嘆願書の内容は、「被告が保釈されると、トコロシを操って裁判書類を盗ませるから、保釈しないでくれ」というもの。これだけでは、何のことかチンプンカンプンだろう。

トコロシ(Tokoloshe、Tokolosh、Tokoloshi、Thokolosi、Tikalosheと綴りは様々)は南部アフリカ各地で耳にする、いたずら好きの子鬼みたいなもの。ベッドの下に潜んで眠っている夢を聞き出す才能があり、それを使って悪事を働いたりする。トコロシ予防には、ベッドの下にレンガを置いておく。

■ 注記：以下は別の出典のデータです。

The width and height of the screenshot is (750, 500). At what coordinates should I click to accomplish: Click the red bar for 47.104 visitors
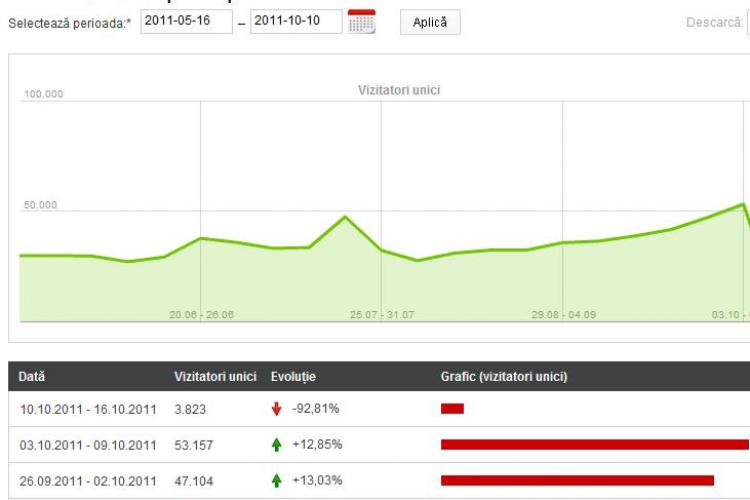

1994年の南アフリカ第1回民主総選挙の折には、「投票用紙を記入するテーブルの下にトコロシが潜んでいて、どの党に投票したか探り出す。無記名投票しても無駄」という噂が飛び交った。自分の党に投票させようとする政党の苦肉の策とされるが、多くの人が信じたらしい。

トコロシの役割や働く悪事には色々な説がある。トコロシ自体も、子鬼のように元々そういう存在だったという説や、死人の目と舌を除去してから作られた一種のゾンビーという説などある。大きさがコビトサイズということでは、どの説も一致してる。また、独自で悪さをするとも、サンゴマ(伝統的祈祷師)の使い走りとも言われる。

この事件の被告は、48歳の裕福なサンゴマ、ムドゥドゥジ・マンケレ(Mduduzi Manqule)と30歳のロジャー・トゥシ(Roger Tsusi)。トゥシ被告のガールフレンドの冷凍庫から、ロイサ・ジョクウェニ(Loyisa Jokweni)さん(18)の頭が見つかったことに端を発する。

金持ちになりたかったトゥシ被告がマンケレ被告に相談に行ったところ、ジョクウェニさんの頭をはねて、蛇を巻きつけ、冷凍庫に入れるよう指示されたという。凍った蛇が巻きついた凍った頭を見つけて怒り狂った隣人たちは、マンケレ被告の家とトゥシ被告のガールフレンドの家に火を放った。

ふたりは逮捕されたものの、住民たちはマンケレ被告が手下のトコロシを使って、裁判書類を盗ませるのではないかと心配。そこで、裁判所にマンケレ被告を保釈しないよう訴え出たわけである。

ベッシー・ドゥトイ(Bessie du Toit)裁判長(名前からすると、アフリカーナかカラード)は、住民の言い分には根拠がないとしてマンケレ被告を保釈。トゥシ被告の保釈願いは却下された。

裁判は3月30日まで延期。さて、裁判書類はそれまで無事だろうか。